EXTRACT TO READ:
================

Union officials say they tried to work with GSI management and Bain to assure workers and retirees that they would have some benefits even if the heavily indebted company went under. But they said their appeals fell on deaf ears during and after the time Romney was running the firm.
"Bain was demanding certain financial performance with no understanding of what the problems were on the ground," said David Foster, a former steelworkers union official who negotiated labor contracts with GSI management from 1994 until the bankruptcy. He said Bain "bled the company," withdrawing cash for dividends and management fees even as circumstances in the steel industry deteriorated.
"If I were looking for effective management of a project, a company or a country, this is exactly the kind of management I would not want to have," Foster said of Bain. "Bain partners think the profits they made are a sign of their brilliance. It's not brilliance. It's lurking around the corner and mugging somebody."

================

RECORDED DATA:
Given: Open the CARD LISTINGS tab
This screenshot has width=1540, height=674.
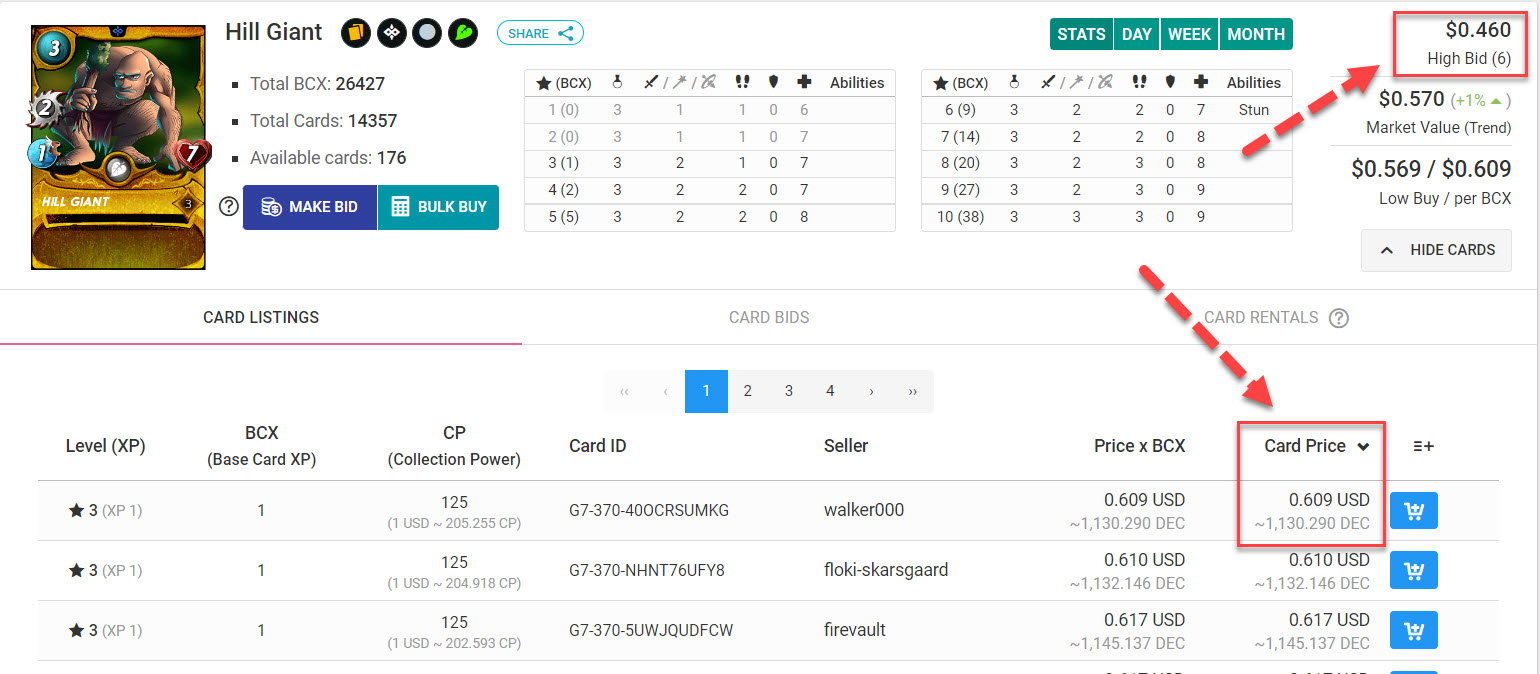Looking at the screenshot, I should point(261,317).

================

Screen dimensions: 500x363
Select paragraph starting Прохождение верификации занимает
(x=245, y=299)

================

INSTRUCTIONS:
1. Please reproduce word for word the part of the passage on GSI and Bain that opens with the words containing "Union officials say" and closes with "steel industry deteriorated.".
2. In the passage on GSI and Bain, list the things Foster names as ones he might look for effective management of.

ANSWERS IN ORDER:
1.
Union officials say they tried to work with GSI management and Bain to assure workers and retirees that they would have some benefits even if the heavily indebted company went under. But they said their appeals fell on deaf ears during and after the time Romney was running the firm.
"Bain was demanding certain financial performance with no understanding of what the problems were on the ground," said David Foster, a former steelworkers union official who negotiated labor contracts with GSI management from 1994 until the bankruptcy. He said Bain "bled the company," withdrawing cash for dividends and management fees even as circumstances in the steel industry deteriorated.

2. a project, a company, a country